» ACTIVITY
Beginning at the line that includes "Click the UK flag language icon" in the entries below, print each line exactly as it appears, through the last one.

===== DATASET EXTRACT

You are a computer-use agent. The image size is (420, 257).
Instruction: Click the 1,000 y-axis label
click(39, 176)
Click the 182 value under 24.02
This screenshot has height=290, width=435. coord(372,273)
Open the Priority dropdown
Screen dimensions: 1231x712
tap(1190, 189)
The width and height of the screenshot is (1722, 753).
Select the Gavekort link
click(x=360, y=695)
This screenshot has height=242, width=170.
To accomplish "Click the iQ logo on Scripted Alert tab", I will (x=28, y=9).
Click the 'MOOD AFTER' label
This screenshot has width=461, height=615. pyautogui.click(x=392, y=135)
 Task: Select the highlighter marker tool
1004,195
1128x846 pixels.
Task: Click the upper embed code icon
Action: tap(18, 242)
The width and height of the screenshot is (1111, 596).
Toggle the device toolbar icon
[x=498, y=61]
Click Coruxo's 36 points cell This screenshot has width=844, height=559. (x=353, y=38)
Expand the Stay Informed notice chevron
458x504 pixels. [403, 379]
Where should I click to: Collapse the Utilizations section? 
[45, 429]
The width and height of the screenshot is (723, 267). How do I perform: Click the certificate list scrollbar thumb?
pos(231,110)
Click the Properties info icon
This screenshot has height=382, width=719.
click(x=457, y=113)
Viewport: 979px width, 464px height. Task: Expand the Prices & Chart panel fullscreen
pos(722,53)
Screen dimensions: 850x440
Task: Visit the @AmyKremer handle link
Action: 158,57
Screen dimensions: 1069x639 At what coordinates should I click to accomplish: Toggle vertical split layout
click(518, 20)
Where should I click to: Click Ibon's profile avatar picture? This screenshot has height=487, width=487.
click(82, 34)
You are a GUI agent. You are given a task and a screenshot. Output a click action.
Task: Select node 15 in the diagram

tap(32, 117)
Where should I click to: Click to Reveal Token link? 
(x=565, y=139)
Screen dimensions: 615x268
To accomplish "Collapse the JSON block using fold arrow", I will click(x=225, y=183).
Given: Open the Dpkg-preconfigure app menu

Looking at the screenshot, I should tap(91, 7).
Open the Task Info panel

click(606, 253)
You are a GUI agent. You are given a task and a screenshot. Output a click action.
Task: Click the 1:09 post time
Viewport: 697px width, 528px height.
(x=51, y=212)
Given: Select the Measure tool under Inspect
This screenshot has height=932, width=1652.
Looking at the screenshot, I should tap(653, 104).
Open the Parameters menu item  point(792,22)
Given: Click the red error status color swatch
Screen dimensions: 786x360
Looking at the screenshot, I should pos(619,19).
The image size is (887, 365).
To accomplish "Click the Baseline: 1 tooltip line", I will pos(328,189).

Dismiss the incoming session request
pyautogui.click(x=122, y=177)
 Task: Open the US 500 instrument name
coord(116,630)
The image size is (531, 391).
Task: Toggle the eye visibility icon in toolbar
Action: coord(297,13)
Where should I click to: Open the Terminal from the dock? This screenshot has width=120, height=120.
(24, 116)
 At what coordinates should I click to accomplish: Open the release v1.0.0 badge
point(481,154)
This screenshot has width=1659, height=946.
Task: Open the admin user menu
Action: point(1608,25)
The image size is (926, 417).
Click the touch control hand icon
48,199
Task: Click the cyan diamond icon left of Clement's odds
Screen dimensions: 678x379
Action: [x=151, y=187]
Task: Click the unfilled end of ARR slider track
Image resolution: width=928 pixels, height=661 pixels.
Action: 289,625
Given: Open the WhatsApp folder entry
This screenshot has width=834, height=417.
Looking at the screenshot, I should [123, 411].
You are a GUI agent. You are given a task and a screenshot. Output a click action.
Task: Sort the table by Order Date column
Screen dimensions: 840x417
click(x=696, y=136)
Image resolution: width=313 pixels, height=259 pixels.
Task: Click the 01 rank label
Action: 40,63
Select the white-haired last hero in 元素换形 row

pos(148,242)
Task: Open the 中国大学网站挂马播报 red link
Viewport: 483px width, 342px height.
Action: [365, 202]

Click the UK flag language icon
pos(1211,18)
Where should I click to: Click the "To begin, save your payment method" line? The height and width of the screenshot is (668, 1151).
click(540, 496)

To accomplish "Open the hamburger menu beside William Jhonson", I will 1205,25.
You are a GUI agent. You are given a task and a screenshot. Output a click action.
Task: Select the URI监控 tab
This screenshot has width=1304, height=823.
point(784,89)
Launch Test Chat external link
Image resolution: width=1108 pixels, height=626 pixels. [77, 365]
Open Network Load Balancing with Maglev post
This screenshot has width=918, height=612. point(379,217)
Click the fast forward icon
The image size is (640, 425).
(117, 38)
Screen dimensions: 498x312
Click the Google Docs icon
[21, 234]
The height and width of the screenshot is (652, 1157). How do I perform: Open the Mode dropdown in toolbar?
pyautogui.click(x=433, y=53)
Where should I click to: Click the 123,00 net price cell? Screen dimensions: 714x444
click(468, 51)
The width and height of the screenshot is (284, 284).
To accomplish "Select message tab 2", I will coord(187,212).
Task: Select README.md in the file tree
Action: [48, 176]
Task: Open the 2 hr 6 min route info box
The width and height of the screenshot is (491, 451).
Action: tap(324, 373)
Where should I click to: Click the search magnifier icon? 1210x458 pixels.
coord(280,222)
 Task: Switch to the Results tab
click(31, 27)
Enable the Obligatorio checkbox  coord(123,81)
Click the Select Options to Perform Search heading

==========

» WRITTEN REPLY
Click the UK flag language icon
pos(1211,18)
Where should I click to: Click the "To begin, save your payment method" line? The height and width of the screenshot is (668, 1151).
click(540, 496)

To accomplish "Open the hamburger menu beside William Jhonson", I will 1205,25.
You are a GUI agent. You are given a task and a screenshot. Output a click action.
Task: Select the URI监控 tab
This screenshot has width=1304, height=823.
point(784,89)
Launch Test Chat external link
Image resolution: width=1108 pixels, height=626 pixels. [77, 365]
Open Network Load Balancing with Maglev post
This screenshot has width=918, height=612. point(379,217)
Click the fast forward icon
The image size is (640, 425).
(117, 38)
Screen dimensions: 498x312
Click the Google Docs icon
[21, 234]
The height and width of the screenshot is (652, 1157). How do I perform: Open the Mode dropdown in toolbar?
pyautogui.click(x=433, y=53)
Where should I click to: Click the 123,00 net price cell? Screen dimensions: 714x444
click(468, 51)
The width and height of the screenshot is (284, 284).
To accomplish "Select message tab 2", I will coord(187,212).
Task: Select README.md in the file tree
Action: [48, 176]
Task: Open the 2 hr 6 min route info box
The width and height of the screenshot is (491, 451).
Action: tap(324, 373)
Where should I click to: Click the search magnifier icon? 1210x458 pixels.
coord(280,222)
 Task: Switch to the Results tab
click(31, 27)
Enable the Obligatorio checkbox  coord(123,81)
Click the Select Options to Perform Search heading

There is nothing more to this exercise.